What is required:
Check each line of the entries below for the word "file" and state only how many lines have it.
○ ○ ○ ○
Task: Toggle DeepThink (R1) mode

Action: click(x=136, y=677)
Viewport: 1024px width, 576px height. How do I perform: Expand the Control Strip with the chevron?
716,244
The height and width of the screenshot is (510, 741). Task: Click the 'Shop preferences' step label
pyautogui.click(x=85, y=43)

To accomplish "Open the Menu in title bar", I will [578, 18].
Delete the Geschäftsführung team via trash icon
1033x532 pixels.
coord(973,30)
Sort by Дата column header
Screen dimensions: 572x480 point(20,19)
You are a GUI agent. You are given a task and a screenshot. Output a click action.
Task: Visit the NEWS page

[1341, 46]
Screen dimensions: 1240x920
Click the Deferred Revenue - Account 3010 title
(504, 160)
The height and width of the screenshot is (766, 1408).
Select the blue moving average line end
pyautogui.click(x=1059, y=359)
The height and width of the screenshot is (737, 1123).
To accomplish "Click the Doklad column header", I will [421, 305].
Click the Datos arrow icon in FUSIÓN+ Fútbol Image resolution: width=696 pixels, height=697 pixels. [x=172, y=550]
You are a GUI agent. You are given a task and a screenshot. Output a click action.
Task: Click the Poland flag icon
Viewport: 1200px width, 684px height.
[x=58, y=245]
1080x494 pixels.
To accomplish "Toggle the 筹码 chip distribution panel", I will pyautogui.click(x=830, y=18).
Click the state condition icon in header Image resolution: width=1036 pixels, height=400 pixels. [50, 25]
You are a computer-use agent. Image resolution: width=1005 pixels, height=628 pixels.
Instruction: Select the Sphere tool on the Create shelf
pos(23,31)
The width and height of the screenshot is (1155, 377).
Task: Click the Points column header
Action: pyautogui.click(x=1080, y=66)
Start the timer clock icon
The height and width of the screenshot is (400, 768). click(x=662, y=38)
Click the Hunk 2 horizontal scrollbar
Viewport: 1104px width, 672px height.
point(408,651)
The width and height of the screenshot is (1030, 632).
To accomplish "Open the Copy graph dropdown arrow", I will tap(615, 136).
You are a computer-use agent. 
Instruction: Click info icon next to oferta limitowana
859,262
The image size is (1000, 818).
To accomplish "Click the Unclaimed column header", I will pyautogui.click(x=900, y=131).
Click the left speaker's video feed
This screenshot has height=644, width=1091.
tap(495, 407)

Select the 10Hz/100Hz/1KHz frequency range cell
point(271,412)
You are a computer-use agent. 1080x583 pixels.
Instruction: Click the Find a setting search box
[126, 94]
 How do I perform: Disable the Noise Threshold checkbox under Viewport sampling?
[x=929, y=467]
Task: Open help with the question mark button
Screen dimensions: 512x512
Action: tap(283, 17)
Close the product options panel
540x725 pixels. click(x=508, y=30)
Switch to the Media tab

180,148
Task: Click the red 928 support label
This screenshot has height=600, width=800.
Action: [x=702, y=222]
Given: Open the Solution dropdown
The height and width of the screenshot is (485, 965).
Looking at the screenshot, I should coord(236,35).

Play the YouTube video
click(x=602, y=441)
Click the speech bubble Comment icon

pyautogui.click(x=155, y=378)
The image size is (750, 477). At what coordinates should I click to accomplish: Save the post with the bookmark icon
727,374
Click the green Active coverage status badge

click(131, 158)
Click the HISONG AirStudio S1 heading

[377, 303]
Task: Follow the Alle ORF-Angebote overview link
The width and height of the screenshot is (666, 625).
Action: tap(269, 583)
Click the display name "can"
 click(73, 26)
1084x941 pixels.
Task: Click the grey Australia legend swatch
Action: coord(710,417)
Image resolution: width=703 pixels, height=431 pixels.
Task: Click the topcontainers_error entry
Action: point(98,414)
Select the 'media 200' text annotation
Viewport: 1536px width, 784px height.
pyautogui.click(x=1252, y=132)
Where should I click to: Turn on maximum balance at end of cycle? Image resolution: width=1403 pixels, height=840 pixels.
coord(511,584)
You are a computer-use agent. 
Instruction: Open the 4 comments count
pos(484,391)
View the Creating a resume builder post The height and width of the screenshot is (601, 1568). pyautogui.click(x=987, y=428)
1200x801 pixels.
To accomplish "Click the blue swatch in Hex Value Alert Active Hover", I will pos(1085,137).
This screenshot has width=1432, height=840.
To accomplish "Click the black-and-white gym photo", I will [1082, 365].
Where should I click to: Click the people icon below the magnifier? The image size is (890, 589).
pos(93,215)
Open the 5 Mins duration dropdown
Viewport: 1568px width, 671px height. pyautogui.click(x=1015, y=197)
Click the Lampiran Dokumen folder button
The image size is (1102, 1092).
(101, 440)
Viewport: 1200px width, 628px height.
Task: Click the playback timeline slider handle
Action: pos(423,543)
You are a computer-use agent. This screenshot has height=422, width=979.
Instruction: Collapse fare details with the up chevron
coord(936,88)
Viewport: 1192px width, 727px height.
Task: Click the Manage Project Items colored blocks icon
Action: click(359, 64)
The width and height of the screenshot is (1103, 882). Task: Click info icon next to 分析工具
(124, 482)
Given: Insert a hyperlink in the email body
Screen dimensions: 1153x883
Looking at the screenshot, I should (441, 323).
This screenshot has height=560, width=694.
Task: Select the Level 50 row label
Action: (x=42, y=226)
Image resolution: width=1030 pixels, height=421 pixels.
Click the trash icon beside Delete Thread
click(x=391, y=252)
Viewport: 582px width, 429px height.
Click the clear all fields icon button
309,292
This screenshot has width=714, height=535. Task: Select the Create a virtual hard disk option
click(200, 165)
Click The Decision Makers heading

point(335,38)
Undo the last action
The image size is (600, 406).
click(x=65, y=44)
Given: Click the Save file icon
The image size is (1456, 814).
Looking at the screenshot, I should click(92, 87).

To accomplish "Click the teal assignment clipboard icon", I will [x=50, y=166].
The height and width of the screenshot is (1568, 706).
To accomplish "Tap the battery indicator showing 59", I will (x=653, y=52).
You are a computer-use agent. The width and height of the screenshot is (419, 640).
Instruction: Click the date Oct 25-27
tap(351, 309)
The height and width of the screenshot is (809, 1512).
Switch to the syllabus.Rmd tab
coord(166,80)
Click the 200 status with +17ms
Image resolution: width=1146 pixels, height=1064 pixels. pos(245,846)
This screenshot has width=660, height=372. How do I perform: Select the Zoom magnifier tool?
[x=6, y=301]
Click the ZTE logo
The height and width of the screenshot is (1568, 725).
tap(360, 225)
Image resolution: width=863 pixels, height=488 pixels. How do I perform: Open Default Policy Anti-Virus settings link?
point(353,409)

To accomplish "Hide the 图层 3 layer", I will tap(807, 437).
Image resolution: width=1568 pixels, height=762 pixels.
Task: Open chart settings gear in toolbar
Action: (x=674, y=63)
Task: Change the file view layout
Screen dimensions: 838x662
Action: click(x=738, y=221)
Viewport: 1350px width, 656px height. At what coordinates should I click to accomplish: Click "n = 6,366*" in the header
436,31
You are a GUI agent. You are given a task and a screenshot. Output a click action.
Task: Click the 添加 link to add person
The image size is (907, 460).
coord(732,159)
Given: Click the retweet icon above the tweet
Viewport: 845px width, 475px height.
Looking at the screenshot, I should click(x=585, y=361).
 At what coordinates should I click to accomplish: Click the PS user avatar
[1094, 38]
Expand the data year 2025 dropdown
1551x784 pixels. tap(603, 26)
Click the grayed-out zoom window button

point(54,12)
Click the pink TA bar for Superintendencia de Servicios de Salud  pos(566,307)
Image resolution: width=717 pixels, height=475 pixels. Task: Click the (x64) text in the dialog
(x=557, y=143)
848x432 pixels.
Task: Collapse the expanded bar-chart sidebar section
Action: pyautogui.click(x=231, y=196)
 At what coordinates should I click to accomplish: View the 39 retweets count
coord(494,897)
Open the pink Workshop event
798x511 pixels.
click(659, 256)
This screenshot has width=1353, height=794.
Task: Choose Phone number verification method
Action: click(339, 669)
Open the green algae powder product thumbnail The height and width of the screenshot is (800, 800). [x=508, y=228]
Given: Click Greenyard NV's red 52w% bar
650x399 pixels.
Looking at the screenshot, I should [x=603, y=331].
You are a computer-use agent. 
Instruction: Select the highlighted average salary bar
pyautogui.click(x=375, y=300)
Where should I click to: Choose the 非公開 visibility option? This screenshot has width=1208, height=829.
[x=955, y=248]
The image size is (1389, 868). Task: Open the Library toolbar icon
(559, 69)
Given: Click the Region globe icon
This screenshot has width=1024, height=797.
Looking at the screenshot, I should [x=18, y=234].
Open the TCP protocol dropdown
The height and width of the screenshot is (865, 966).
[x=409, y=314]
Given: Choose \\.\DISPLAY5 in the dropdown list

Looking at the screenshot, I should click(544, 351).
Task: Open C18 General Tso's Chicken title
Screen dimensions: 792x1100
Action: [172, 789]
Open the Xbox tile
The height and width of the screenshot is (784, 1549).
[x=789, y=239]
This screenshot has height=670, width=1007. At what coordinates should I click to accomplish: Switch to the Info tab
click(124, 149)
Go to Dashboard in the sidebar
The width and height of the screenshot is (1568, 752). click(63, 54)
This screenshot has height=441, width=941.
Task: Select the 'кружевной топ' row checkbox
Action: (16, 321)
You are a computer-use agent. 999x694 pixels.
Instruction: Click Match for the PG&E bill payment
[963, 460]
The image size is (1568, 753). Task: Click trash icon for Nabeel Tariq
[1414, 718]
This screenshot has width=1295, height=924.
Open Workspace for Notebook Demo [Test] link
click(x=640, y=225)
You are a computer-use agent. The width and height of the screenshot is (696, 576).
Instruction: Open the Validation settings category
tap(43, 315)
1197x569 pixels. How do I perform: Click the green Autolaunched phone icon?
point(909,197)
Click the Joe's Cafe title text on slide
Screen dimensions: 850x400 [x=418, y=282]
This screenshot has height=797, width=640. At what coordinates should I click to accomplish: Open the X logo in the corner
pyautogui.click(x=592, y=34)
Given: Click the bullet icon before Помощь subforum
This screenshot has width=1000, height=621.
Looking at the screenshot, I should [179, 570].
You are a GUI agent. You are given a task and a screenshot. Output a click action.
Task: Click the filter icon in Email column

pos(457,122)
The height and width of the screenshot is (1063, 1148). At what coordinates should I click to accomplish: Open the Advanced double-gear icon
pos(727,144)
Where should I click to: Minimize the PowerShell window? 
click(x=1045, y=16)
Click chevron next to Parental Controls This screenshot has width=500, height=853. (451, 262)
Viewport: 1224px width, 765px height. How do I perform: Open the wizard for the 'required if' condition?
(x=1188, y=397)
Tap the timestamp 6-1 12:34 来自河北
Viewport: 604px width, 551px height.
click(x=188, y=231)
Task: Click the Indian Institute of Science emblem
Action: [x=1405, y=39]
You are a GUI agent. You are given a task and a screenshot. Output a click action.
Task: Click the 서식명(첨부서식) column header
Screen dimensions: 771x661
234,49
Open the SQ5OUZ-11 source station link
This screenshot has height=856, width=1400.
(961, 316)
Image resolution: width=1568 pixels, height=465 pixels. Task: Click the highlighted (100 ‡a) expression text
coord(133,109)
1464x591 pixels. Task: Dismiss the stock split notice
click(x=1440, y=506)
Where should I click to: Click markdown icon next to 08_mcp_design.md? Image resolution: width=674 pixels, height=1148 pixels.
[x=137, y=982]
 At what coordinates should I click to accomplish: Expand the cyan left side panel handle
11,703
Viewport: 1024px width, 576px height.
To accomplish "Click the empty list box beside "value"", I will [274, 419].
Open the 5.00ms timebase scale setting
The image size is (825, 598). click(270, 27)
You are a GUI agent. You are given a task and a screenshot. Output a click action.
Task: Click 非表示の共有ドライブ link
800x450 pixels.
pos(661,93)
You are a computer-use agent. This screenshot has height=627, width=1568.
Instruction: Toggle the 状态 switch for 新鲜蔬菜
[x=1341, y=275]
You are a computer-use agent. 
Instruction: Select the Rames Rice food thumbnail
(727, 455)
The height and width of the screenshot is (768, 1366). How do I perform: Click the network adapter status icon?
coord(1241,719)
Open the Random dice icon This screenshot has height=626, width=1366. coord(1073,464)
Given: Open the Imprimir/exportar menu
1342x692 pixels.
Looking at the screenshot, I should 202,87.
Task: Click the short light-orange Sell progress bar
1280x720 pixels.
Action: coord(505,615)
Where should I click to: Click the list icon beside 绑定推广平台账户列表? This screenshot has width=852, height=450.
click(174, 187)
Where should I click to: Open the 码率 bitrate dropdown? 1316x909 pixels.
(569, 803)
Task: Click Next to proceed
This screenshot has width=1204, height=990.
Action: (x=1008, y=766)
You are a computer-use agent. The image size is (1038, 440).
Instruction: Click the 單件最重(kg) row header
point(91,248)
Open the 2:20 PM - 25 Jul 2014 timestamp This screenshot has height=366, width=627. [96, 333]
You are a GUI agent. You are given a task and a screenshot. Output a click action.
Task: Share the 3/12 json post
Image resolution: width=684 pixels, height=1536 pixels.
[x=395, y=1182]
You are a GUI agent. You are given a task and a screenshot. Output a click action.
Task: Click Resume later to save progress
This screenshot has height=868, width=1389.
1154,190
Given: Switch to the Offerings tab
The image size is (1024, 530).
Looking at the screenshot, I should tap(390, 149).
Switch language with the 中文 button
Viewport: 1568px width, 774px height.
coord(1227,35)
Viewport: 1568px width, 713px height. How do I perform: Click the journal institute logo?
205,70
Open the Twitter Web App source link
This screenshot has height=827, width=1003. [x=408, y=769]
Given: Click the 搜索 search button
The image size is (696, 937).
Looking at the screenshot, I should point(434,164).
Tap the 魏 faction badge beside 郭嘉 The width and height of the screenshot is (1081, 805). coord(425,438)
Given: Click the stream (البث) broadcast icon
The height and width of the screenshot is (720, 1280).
○ ○ ○ ○
Reply to the exercise:
2